PASSAGE GIVEN:

━━━━━━━━

Poltinnik: coin from Union of Soviet Socialist Republics (USSR)


Poltinnik, 1924: Union of Soviet Socialist Republics

Poltinnik, 1924: Union of Soviet Socialist Republics

A Soviet blacksmith with a sledgehammer in his hands works at the anvil; next to it are tools made by him (a symbolic composition as a symbol of the declared course of intensive industrialization of the USSR).


ОДИН ПОЛТИННИК: one poltinnik.

ПРОЛЕТАРИИ ВСЕХ СТРАН, СОЕДИНЯЙТЕСЬ!: Workers of the world, unite! (the political slogan — one of the rallying cries from "The Communist Manifesto" by Karl Marx and Friedrich Engels; the essence of the slogan is that members of the working classes throughout the world should cooperate to defeat capitalism and achieve victory in the class conflict).


State Emblem of the Soviet Union (Sickle and a hammer on a globe depicted in the rays of the sun and framed by ears of wheat, with the inscription "Proletarians of the world, unite!" in six languages — Russian, Ukrainian, Belarusian, Georgian, Armenian, Azerbaijani. At the top of the Emblem is a five-pointed star).

The inscription on the edge of the coin: "ЧИСТОГО СЕРЕБРА 9 ГРАММ (2 З. 10,5 Д.) - П•Л". This means: "PURE SILVER 9 GRAMS (2 Z. 10,5 D. or 2 zolotnik + 10,5 dolya)" — zolotnik = 4.26575417 g, dolya = 44.435 mg. П•Л — "P•L" (initials of Leningrad Mint master Pyotr Latyshev).

Leningrad Mint (nowadays — Saint Petersburg, Russian Federation).

Mintage: 26.559.000.

  • Silver (0.900): 27 mm - 9.98 g
  • Reference price: 14$

COIN POLTINNIK — WHERE & WHEN (coins catalog: by names & emitents)
  1. RUSSIA (17th-20th centuries) — TSARDOM OF RUSSIA (1654) + SOVIET UNION (1924-1927): poltinnik = 50 kopeck = 1/2 ruble

POLTINNIK as coin name.
Poltinnik (Russian "Полтинник"): in the broadest sense, it is a Russian coin equal to half a ruble or, respectively, 50 kopecks. It was issued under different names by the Tsardom of Muscovy, Russian Empire, RSFSR, USSR, Russian Federation...
According to historical data, the concept of "poltina" (the prototype of "poltinnik") has been used since the Middle Ages. The ancient silver hryvnia was divided into two halves — rubles, each of which, in turn, consisted of two poltinas. Later, 100 denga coins (or 50 kopecks; 1 kopeck = 2 denga) were also called poltina.
But, in fact, the first such coin (not a conventional concept) appeared only in the second half of the 17th century.

━━━━━━━━

PROBLEM 1: Check each statement against the poltinnik description and mark it yes or no, quoting the exact words of the description that decide it: (a) the coin was minted at the Leningrad Mint; (b) the State Emblem carries its slogan in eight languages; (c) the coin is 0.900 silver.
PROBLEM 2: Copy the poltinnik description between "ОДИН ПОЛТИННИК: one" and "a five-pointed star).", inclusive.
PROBLEM 3: Write the next part of the poltinnik description, picking up after its last sentence.

EXTRACTED RECORDS:

━━━━━━━━

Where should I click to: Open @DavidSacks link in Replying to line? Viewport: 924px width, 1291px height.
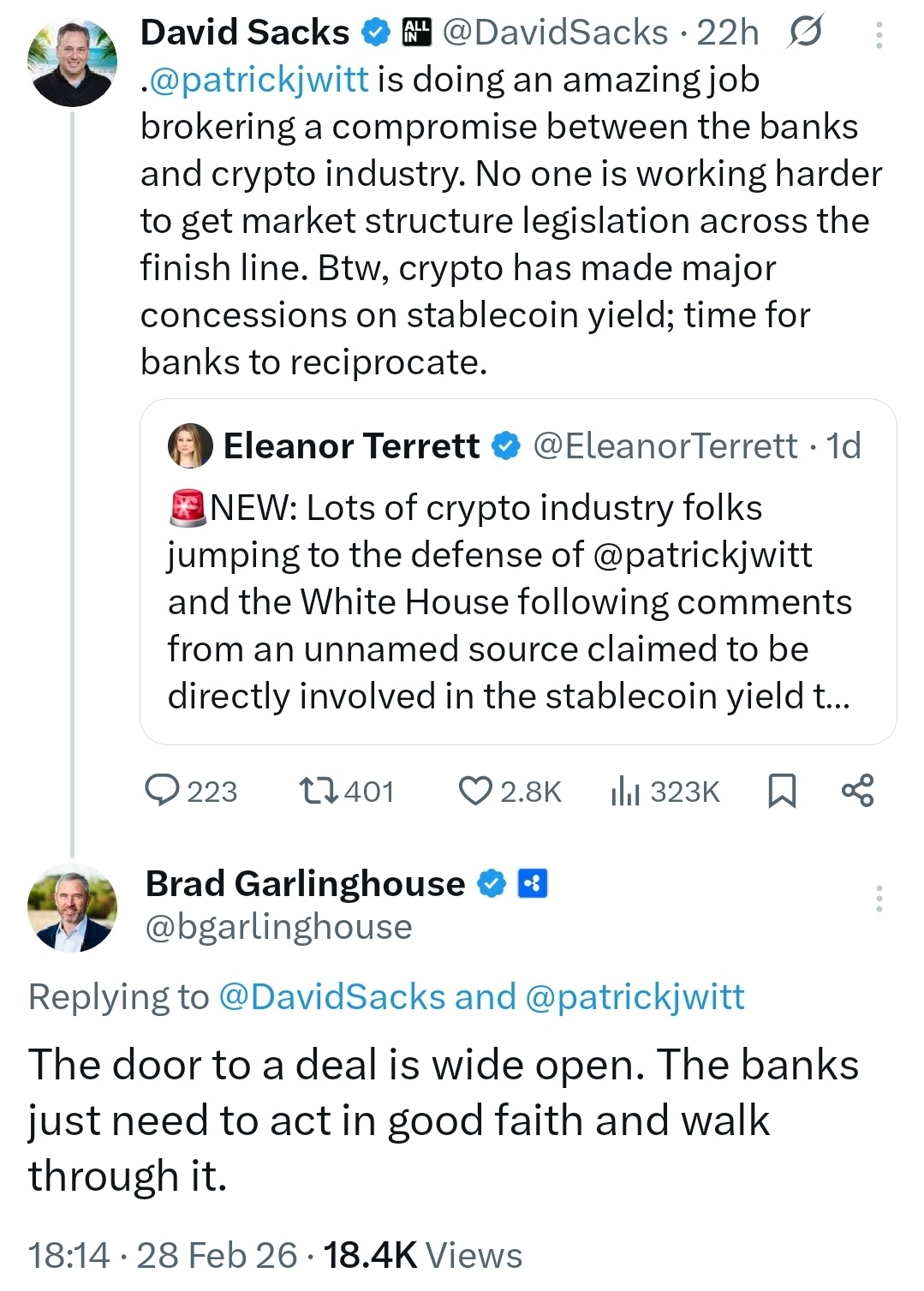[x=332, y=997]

━━━━━━━━

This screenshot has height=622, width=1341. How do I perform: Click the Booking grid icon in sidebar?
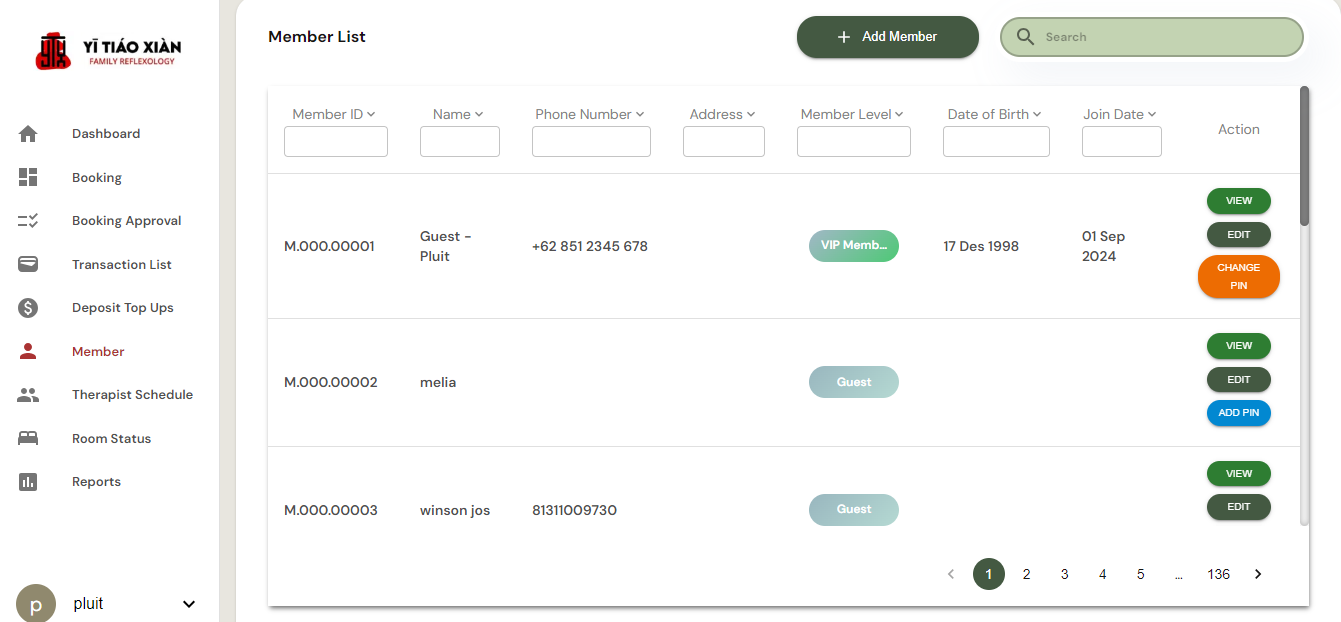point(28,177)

━━━━━━━━

WRITTEN REPLY 1:
(a) Yes: "Leningrad Mint (nowadays — Saint Petersburg, Russian Federation)."
(b) No: "in six languages — Russian, Ukrainian, Belarusian, Georgian, Armenian, Azerbaijani"
(c) Yes: "Silver (0.900): 27 mm - 9.98 g"

WRITTEN REPLY 2:
ОДИН ПОЛТИННИК: one poltinnik.

ПРОЛЕТАРИИ ВСЕХ СТРАН, СОЕДИНЯЙТЕСЬ!: Workers of the world, unite! (the political slogan — one of the rallying cries from "The Communist Manifesto" by Karl Marx and Friedrich Engels; the essence of the slogan is that members of the working classes throughout the world should cooperate to defeat capitalism and achieve victory in the class conflict).


State Emblem of the Soviet Union (Sickle and a hammer on a globe depicted in the rays of the sun and framed by ears of wheat, with the inscription "Proletarians of the world, unite!" in six languages — Russian, Ukrainian, Belarusian, Georgian, Armenian, Azerbaijani. At the top of the Emblem is a five-pointed star).

WRITTEN REPLY 3:
Directly, "poltinnik" (not "poltina" or "50 kopecks") in numismatics can formally be considered only 2 types of coins: the now rare copper, quite large (up to 20 grams), the "poltinnik" of 1654 by Tsar Alexei I Mikhailovich Romanov and the silver Soviet "poltinnik" of 1924-1927, which is in the collection of almost every Ukrainian numismatist.
In the times of the Russian Empire, a silver poltina coin was minted regularly, which at the end of the 19th century was transformed into "50 копѣекъ" (1921-1922 — "50 копеек", new Russian spelling).
During 1924, 1925, 1926, 1927, the well-known poltinnik of the USSR was released in a large mintage: an almost 10-gram silver coin (900th grade silver) with the image of a working blacksmith and an early coat of arms of the Soviet Union. The coin of 1924 is the most common (the initials of the mint masters are indicated on the band: "PL" — Pyotr Latyshev /Leningrad Mint, Russia/ or "TR" — Thomas Ross /Birmingham Mint, England/). On the coins of 1925-1927, the sign "PL" is found exclusively.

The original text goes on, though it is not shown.